Disagreements are stalling the 2007 Lebanese-Cypriot agreement, which defines rights and borders of Mediterranean Sea gas fields

A Mediterranean offshore drilling facility (photo credit: Nati Shohat/Flash90)
A Mediterranean offshore drilling facility (photo credit: Nati Shohat/Flash90)

Cyprus offered Monday to mediate between Lebanon and Israel over a maritime border dispute that is delaying some undersea oil and gas exploration.

Solon Kassinis, director of the Department of Energy in Cyprus, said his country is trying to help “as much as it can.”

Nabih Berri, speaker of the Lebanese parliament, also said an economic need is driving Lebanon’s desire for the energy exploration.
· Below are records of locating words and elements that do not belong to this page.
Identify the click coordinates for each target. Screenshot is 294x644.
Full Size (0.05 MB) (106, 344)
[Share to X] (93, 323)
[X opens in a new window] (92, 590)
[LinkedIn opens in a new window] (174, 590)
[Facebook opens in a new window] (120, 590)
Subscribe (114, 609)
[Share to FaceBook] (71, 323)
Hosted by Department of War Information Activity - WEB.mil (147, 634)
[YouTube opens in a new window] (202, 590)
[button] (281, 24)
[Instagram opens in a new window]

Kassinis said many people are talking about future generations, but they should address that when they have surplus funds available. “Neither Cyprus nor Lebanon has this money today,” he said.

Both Lebanon and Israel claim a small maritime area of 530 square miles (850 square kilometers). The dispute has held up ratification of the 2007 Lebanese-Cypriot agreement, defining exclusive economic zones among the three countries.
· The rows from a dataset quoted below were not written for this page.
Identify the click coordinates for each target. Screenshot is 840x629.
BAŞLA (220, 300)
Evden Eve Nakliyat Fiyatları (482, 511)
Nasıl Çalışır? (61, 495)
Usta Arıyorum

Lebanon passed a law in 2010 delineating its maritime boundaries and its EEZ, but it conflicts with Israel’s version. Beirut, for example, claims the Leviathan natural gas field, located about 80 miles (130 kilometers) off Israel’s coastline, overlaps with its EEZ, creating a disputed zone of 328 square miles (527 square kilometers).

It has also led to bitter exchanges and threats between Israel and Lebanon, countries technically in a state of war; neither immediately commented on what they intend to do with the mediation offer from Cyprus.
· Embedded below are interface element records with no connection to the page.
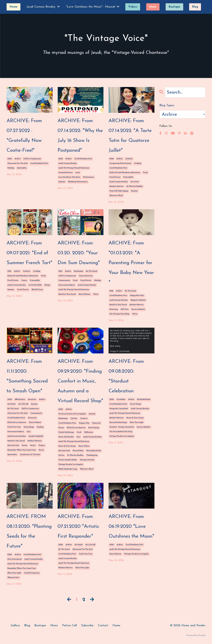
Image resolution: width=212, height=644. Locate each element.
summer (62, 182)
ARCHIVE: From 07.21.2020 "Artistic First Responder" (78, 526)
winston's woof (116, 196)
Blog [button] (195, 7)
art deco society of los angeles (72, 414)
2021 (9, 271)
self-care (125, 309)
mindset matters (117, 186)
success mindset (138, 309)
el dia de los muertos (17, 422)
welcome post (13, 578)
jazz (29, 432)
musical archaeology (118, 422)
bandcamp (78, 271)
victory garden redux (68, 460)
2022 (10, 159)
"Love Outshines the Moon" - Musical (92, 6)
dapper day (84, 423)
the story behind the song (121, 432)
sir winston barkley (135, 186)
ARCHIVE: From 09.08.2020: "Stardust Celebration (126, 376)
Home (116, 626)
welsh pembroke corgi (68, 469)
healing (11, 168)
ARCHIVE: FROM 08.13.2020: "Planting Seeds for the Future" (29, 532)
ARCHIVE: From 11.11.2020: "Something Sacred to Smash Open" (27, 376)
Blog (27, 626)
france (24, 280)
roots (41, 450)
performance (88, 177)
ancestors (32, 400)
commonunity (64, 280)
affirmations (20, 400)
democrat (32, 418)
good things (135, 404)
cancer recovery (86, 276)
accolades (121, 400)
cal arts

“Cyprus has offered Lebanon a suggestion for cooperation between the two countries for a common benefit from gas in the median line between the two countries,” Cypriot parliamentary head Yiannakis Omirou said Monday in Lebanon after his meeting with Berri.

Berri said Lebanon and Cyprus had exhibited goodwill in solving their own offshore territories. “The problem is with Israeli greed,” he said, according to the news site Now Lebanon.

“We should cooperate in order to benefit from the natural resources shared between the two countries, such as water and gas,” Omirou told reporters.

The offshore gas area is part of the Levant Basin — which includes Syria, Israel, Lebanon, the Gaza Strip, and Cyprus — and which, according to the US Geological Survey in 2010, contains 123 trillion cubic feet of gas and 1.7 billion barrels of oil.

The sea has also become the new frontier of energy exploration with foreign investment lured in to prospect via deep-water drilling. Leviathan contains 17 trillion cubic feet of natural gas. Its discovery in 2010 was one of the world’s biggest offshore discoveries in a decade.